= 提供テキスト =
:::::

GAFAMでは年収1,000万円は低いほうでしょう。
ただ、日本法人の給与水準は本国と異なっている場合もあるので、一概には言えません。
S&P社の2021年の調査によると、Googleの従業員給与の中央値は$273,493(約3,300万円)でした。
一方でAppleの給与中央値は$57,783(約700万円)と差があります。
出典:S&P Global Market Intelligence (2021)
年収は人によって大きく差があり、一概には言えません。
無理やり言って、平均1,500~2,000万円とか、新入社員では500~1,000万円くらい差があるでしょう。
でも、本当に気にすべきは、どうやってそんな高い給料が決まるのかだと思います。
こんにちは、AJO(@ajo_kakei)です。
私はGAFAMではありませんが、似たような米国大手テック企業で10年以上勤めていて、人材の交流もあります。
もっと言えば、これらの企業への転職活動をとおして自分の市場価値がどれくらいか測ったりしました。
日本国内において、外資系と日本企業では評価のされ方が根本的に違うことは知られていますが、「外資は結果が全てだ」というイメージがまだあるようです。
でも、そんなのは実態とだいぶかけ離れています。
なので、少なくとも米国大手テック企業の業界での年収や評価、福利厚生などの待遇についてまとめました。
- GAFAはGoogle, Apple, Facebook, Amazonの略。そしてMicrosoftを加えてGAFAMと言ったりします。
- 世の中のITサービス基盤を提供するプラットフォーマー。
- この5社で全世界全ての企業の時価総額の10%を占める巨大テック企業群のことです。
この記事を読めば、いわゆる外資系の給与の実態がわかるようになります。
- GAFAMの給料はどうやって決まるのか知りたい
- 高待遇なのに、退職する人もいるのはなぜ?
- 休みは?評価は?GAFAで働く人ってどんな感じなのか知りたい
GAFAM社員が高年収になる仕組み
まず、GAFAMの給料が高い理由は、GAFAMという会社自体が儲かっているからではなく、優秀な人材を競合他社に取られないようにする狙いがあるからです。
企業にとって給与水準は優秀な人材を獲得するための筆頭課題です。
会社側の立場からしてみれば、優秀な人材を手放したくないし、競合会社から引っ張り込みたいです。
そのためには、給与水準は競合他社よりも高く設定したいと考えます。
GAFAMをはじめIT大手の給与水準は、まとめると以下の要領で決まります。
- 同業他社との相場観
- ジオグラフィ(国と地域)
- 企業内ランク
順番に解説していきます。
GAFAMの給料相場の決まり方
先述のとおり、GAFAMで給与水準が決められる要素は主に3つあります。
- 同業他社
- ジオグラフィ(国と地域)
- 企業内ランク
①同業他社
GAFAMは業界内の同業他社を10~20社くらい厳選し、それぞれの会社の給与水準を調べ、自社の給与水準を上位%に位置したいかを人事や上層部で決めます。
HR(人事)の業界で、企業の給与水準を調べている調査会社があります。

:::::

= 抽出資料 =
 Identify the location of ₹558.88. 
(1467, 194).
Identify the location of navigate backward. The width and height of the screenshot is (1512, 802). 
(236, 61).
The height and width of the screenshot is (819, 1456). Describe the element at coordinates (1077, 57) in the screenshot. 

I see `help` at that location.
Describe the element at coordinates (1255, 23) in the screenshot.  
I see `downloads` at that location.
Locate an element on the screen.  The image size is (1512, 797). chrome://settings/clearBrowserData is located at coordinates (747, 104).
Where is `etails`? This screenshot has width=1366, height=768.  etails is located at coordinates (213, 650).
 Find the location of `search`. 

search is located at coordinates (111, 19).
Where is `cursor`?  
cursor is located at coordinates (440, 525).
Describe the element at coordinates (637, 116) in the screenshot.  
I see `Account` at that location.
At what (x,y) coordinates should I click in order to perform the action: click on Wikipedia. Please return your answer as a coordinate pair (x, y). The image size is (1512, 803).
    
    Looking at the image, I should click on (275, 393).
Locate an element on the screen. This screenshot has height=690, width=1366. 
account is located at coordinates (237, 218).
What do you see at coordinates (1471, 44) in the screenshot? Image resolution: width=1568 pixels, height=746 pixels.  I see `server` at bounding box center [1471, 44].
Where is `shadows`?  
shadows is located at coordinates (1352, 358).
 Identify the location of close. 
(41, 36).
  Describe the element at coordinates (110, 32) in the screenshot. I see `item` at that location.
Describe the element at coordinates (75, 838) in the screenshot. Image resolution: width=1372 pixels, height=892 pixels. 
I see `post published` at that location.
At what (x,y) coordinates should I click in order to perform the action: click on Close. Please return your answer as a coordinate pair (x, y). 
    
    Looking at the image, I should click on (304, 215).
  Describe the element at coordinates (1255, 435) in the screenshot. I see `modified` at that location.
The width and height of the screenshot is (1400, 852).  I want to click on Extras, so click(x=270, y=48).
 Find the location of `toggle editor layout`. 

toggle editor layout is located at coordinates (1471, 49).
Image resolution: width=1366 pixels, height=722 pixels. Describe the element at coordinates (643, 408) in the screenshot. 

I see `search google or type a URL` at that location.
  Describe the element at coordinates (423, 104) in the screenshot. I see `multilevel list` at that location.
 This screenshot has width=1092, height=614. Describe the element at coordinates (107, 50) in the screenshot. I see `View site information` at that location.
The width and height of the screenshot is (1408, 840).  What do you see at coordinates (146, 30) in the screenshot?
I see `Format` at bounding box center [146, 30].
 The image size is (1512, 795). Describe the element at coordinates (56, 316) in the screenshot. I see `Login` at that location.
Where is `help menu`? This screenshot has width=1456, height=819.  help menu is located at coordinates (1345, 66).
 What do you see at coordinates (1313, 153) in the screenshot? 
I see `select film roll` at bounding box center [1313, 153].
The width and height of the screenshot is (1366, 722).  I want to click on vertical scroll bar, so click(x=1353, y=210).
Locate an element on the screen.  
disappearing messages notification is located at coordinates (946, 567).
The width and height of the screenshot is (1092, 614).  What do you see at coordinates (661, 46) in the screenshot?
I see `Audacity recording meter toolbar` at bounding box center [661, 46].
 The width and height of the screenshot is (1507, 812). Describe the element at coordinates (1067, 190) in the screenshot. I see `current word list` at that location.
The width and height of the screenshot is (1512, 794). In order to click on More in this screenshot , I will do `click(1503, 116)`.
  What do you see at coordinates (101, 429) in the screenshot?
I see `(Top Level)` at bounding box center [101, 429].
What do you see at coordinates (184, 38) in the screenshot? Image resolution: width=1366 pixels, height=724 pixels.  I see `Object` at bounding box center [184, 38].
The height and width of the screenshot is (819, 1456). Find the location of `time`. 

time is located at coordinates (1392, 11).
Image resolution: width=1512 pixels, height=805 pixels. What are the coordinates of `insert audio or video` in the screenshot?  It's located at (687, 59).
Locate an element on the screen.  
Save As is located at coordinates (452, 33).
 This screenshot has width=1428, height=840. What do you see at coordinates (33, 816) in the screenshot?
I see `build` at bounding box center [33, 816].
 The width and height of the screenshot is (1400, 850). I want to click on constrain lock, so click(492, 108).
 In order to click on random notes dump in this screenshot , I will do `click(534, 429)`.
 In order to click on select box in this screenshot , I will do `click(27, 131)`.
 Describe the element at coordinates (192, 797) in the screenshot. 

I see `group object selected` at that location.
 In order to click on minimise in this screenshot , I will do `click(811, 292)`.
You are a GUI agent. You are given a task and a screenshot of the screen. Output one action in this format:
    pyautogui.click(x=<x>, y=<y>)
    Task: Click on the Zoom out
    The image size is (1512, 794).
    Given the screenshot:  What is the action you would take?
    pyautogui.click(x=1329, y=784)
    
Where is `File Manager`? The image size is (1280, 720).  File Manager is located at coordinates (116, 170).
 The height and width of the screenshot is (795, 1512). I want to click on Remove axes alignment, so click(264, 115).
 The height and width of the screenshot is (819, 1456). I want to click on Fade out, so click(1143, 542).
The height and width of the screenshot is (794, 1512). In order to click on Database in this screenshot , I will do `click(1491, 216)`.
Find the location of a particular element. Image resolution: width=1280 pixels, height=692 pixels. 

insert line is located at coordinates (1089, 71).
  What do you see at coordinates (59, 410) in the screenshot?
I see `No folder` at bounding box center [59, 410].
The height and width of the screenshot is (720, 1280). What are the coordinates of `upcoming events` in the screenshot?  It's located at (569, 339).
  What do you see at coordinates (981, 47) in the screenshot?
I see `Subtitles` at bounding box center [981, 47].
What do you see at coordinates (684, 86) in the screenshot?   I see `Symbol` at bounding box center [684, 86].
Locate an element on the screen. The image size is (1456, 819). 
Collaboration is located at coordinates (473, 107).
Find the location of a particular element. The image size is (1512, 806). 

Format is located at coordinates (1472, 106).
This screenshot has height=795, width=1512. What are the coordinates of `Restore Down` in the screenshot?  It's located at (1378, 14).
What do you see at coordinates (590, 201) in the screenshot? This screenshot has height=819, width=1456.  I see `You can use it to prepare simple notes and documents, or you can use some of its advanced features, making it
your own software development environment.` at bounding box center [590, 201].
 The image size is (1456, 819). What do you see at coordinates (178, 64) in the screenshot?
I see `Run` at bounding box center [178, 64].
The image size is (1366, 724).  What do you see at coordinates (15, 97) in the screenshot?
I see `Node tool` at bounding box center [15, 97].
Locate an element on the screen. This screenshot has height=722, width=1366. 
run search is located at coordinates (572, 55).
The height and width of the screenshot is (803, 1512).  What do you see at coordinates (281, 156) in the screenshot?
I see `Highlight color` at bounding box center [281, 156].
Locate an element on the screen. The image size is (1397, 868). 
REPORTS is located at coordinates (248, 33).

:::::

= やること =
(a) GAFAMの給与についての文章のうち、「ただ、日本法人の給与水準は本国と異なっている場合もあるので、一概には言えません。」から「Market Intelligence (2021)」までの部分を一字一句変えずに書き写してください。
(b) GAFAMの給与についての文章によると、S&P社の2021年の調査で、Googleの従業員給与の中央値はいくらでしたか。

= 解答一覧 =
(a)
ただ、日本法人の給与水準は本国と異なっている場合もあるので、一概には言えません。
S&P社の2021年の調査によると、Googleの従業員給与の中央値は$273,493(約3,300万円)でした。
一方でAppleの給与中央値は$57,783(約700万円)と差があります。
出典:S&P Global Market Intelligence (2021)

(b) $273,493(約3,300万円)でした。